000 Jacques MignauxDans le cadre des réflexions en cours sur le droit d'association des militaires, les Amis de la Gendarmerie ont souhaité donner la parole au général d’armée (2s) Jacques MIGNAUX, ancien directeur général de la gendarmerie nationale et Conseiller d’État honoraire. Il nous livre son sentiment lors d'un entretien qui paraitra dans la prochaine revue trimestrielle de notre association.

Mon général, suite aux deux arrêts de la CEDH, pensez vous qu'il serait souhaitable d'autoriser les militaires français, et parmi eux les gendarmes, à adhérer à des syndicats professionnels ?

Jacques MIGNAUX : Non et il faut veiller d'ailleurs à ce que toute évolution qui pourrait intervenir en la matière, et sur laquelle on ne pourrait d'ailleurs en pratique revenir, ne soit pas préjudiciable aux intérêts supérieurs de la Nation. Le Métier des Armes, à l'évidence, n'est pas un métier comme les autres et cette évidence ne doit jamais être perdue de vue.

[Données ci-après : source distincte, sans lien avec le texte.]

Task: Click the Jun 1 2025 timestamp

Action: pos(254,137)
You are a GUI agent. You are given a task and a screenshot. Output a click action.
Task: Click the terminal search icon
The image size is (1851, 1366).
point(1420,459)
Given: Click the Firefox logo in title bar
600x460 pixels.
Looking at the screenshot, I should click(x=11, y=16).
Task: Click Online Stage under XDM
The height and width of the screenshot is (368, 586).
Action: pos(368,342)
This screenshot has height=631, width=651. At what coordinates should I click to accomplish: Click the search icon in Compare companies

Face aux menaces de toutes natures, nos Forces armées doivent pouvoir tout mettre en œuvre pour remplir, au mieux, en toutes circonstances et en tous lieux, sur le territoire de la République ou à l'extérieur des frontières, les missions que lui assigne le Gouvernement.

Or chacun sait que le succès des armes ne repose pas uniquement sur la supériorité technologique. L'Homme, en l'occurrence le Combattant, reste l'artisan majeur de la victoire. Une troupe sera d'autant plus forte et robuste qu'elle sera préparée, équipée, disciplinée, "la discipline est la force principale des armées", qu'elle sera solidaire et capable d'une grande cohésion face à l'adversité. Pour ces raisons fondamentales et de bon sens, les règles d'organisation, de fonctionnement et de dialogue interne à nos Forces armées ne peuvent pas être une simple transposition de ce qui se fait dans le monde civil.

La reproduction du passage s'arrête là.